Fields, qui purge plusieurs peines d’emprisonnement à perpétuité, n’a pas témoigné au procès, mais était représenté par un avocat.

Quelques affaires pénales ont résulté des événements entourant le rassemblement – y compris les condamnations fédérales et étatiques de Fields, qui purge plusieurs peines d’emprisonnement à perpétuité pour le meurtre de Heyer – mais il n’y a eu aucun procès à grande échelle d’organisateurs du ministère de la Justice sous Trump ou Administrations Biden.

Le procès civil devant le tribunal fédéral visait à imposer des conséquences à ceux qui ont planifié le rassemblement et Fields pour les personnes qu’il a blessées ou traumatisées lorsqu’il a fait rouler sa Dodge Challenger dans la foule.

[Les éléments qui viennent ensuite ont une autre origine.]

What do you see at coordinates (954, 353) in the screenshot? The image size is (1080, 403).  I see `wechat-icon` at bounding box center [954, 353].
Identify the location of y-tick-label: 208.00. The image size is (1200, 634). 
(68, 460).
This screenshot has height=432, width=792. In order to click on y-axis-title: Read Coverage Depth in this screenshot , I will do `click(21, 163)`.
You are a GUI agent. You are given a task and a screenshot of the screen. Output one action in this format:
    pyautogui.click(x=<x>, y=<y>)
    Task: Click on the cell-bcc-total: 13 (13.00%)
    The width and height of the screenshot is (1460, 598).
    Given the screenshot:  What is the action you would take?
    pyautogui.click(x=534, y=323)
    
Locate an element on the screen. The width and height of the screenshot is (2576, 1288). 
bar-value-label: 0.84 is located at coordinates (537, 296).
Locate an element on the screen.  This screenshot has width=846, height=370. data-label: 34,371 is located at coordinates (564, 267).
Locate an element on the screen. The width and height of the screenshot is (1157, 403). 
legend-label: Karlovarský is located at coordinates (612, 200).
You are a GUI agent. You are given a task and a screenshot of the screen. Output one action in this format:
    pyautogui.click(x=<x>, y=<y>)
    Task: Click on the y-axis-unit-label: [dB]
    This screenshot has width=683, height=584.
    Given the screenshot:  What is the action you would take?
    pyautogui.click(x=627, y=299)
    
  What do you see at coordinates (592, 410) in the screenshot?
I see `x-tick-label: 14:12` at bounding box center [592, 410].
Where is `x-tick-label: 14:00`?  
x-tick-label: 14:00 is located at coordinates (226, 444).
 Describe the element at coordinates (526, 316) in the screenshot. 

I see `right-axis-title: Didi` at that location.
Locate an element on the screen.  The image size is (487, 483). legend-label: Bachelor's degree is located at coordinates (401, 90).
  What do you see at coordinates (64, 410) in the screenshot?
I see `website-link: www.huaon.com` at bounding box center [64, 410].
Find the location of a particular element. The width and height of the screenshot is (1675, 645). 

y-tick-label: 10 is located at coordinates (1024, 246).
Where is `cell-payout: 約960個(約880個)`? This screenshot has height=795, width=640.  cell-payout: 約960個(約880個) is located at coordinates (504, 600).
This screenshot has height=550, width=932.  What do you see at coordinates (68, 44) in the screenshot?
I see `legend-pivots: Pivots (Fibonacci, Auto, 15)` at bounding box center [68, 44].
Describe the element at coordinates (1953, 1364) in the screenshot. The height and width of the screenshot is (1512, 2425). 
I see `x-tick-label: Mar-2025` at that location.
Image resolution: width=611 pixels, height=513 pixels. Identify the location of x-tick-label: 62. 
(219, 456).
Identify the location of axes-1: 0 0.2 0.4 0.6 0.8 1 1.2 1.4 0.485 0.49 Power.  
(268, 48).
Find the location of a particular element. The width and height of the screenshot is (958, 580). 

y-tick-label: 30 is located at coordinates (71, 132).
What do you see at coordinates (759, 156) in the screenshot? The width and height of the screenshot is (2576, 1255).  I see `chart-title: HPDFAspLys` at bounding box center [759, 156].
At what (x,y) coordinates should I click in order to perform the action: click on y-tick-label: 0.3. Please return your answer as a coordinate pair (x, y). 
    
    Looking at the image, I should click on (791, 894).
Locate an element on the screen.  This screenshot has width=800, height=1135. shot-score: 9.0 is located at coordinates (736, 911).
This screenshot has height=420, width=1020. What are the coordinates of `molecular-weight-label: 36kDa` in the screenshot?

Mais même avant le procès, les plaignants avaient gagné à certains égards en raison de l’indignation nationale suscitée par la violence. Richard Spencer a arrêté sa tournée de conférences en public et a qualifié l’affaire de « paralysante financièrement ». Jeff Schoep et Heimbach ont renoncé à la suprématie blanche et ont cessé d’organiser l’activité du pouvoir blanc en public.

Schoep a donné le groupe qu’il a dirigé pendant plus de deux décennies, le Mouvement national-socialiste, à un militant des droits civiques noir qui est décédé peu de temps après. Identity Evropa, l’un des groupes nommés dans la poursuite, a été renommé deux fois sous un nouveau nom avant de se dissoudre.

Quatorze personnes et 10 organisations suprémacistes et nationalistes blanches ont été nommées dans le procès qui a déclenché le procès, mais quelques-unes n’ont pas été impliquées dans les verdicts car elles ne se sont pas présentées au tribunal et ont fait l’objet de jugements par défaut.

Dans les plaidoiries de clôture la semaine dernière, les avocats représentant les plaignants ont déclaré au jury que les accusés se préparaient pour la « bataille de Charlottesville » et que les messages envoyés entre eux et leurs actions après les violences étaient la preuve d’un complot.

Les avocats de la défense et deux accusés de haut niveau qui se représentent eux-mêmes ont rétorqué qu’aucun des plaignants n’avait prouvé que les accusés avaient organisé des violences raciales.

Mark Morales de CNN a rapporté de Charlottesville et Steve Almasy a rapporté et écrit à Atlanta. Aya Elamroussi et Amir Vera de CNN ont contribué à ce reportage.